Bugün bu transferlere bir yenisi eklenmiş, Semih Aydilek Birmingham'dan alınmış. Semih'in transferini diğer oyunculardan ayırmak lazım zira gerçekten zor bir transferdi. Geçen sezonun başında Galatasaray gerçekten çok uğraşmıştı bu transfer için ama Birmingham bırakmamıştı. Daha sonra oynaması için Motherwell'e kiralandı Semih. Kiralık dönem dönüşleri transferler için en uygun zamanlardan biridir, Kayserispor da fırsatı iyi kollayıp işi bitirmiş. 18 yaş altı milli takımına kadar Türkiye forması giyiyordu Semih, daha sonra Almanya'yı tercih etmişti. Almanya'nın oyuncu havuzunda hala yer buluyor kendisine, Kayserispor'a transferi milli takım tercihini etkileyecek mi, göreceğiz.
Bir başka yurtdışı çıkışlı yerli, genç oyuncu transferini de Gençlerbirliği yaptı geçtiğimiz günlerde. Yine bir dönem adı Galatasaray'la anılan Sinan Ayrancı'yla sözleşme yapılmış. Kendisi 15 yaş altı milli takımında görev yapan, daha sonra İsveç'i tercih eden bir oyuncu.

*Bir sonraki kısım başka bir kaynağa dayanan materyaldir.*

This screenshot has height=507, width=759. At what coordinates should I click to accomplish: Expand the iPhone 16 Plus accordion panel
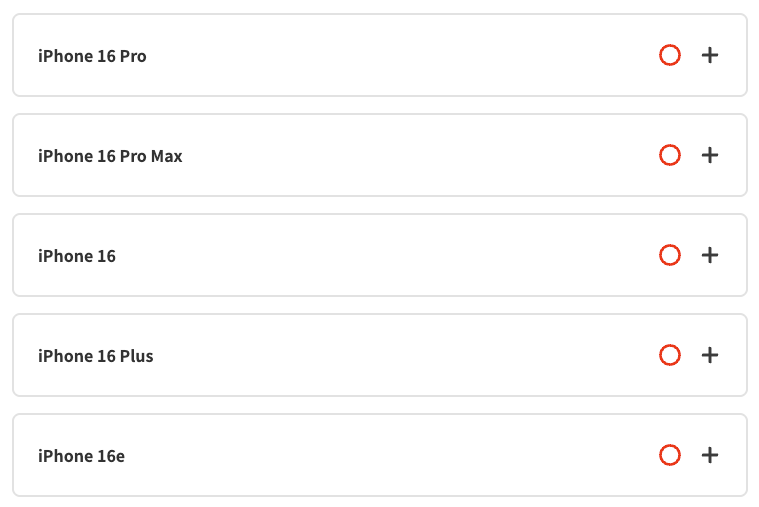point(380,356)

Uzun boylu, bileklerine biraz hakim her genç forvet oyuncusu gibi onun hakkında da 'Yeni İbrahimoviç' haberleri yapıldı. Türkiye'deki piyasasına da katkıda bulundu bu haberler haliyle. Bu tip oyunculara her daim şüpheyle yaklaşmak lazım, zaten geçtiğimiz sene de gördüğüm kadarıyla pek de matah bir sezon geçirmemiş. Yine de denenmesinde bir sakınca yok, sonuçta milli düzeyde forma bulan genç, yerli bir forvet. Sadece beklentileri çok büyük tutmamak lazım.

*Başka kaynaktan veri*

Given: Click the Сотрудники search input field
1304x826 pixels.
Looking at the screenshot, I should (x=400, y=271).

Sivasspor'un Ferhat Bıkmaz transferi de doğru bir hamle. Kadrosunda genellikle 25 yaş üstü oyunculara yer veren bir takım Sivasspor, bu da oyuncuları ne kadar iyi performans sergilerse sergilesin, yüksek bonservis bedelleri kazanmalarına engel oluyor. Oturmuş sistemlerine bu tip genç oyuncuları monte edebilirlerse iyi fiyatlara pazarlayabilirler ilerde. Bek sıkıntısı çeken bir ülke olduğumuz malum, kendini biraz gösteren oyunculara ödenen bonservis bedellerini görüyoruz. Ferhat bu açıdan da takip edilmesi gereken bir oyuncu.
Genç oyunculardan söz etmişken, saat 20.30'da Türkiye U19-İspanya U19 maçı Show TV'den canlı olarak yayınlanacak. İzlemek isteyenler için hatırlatmış olalım...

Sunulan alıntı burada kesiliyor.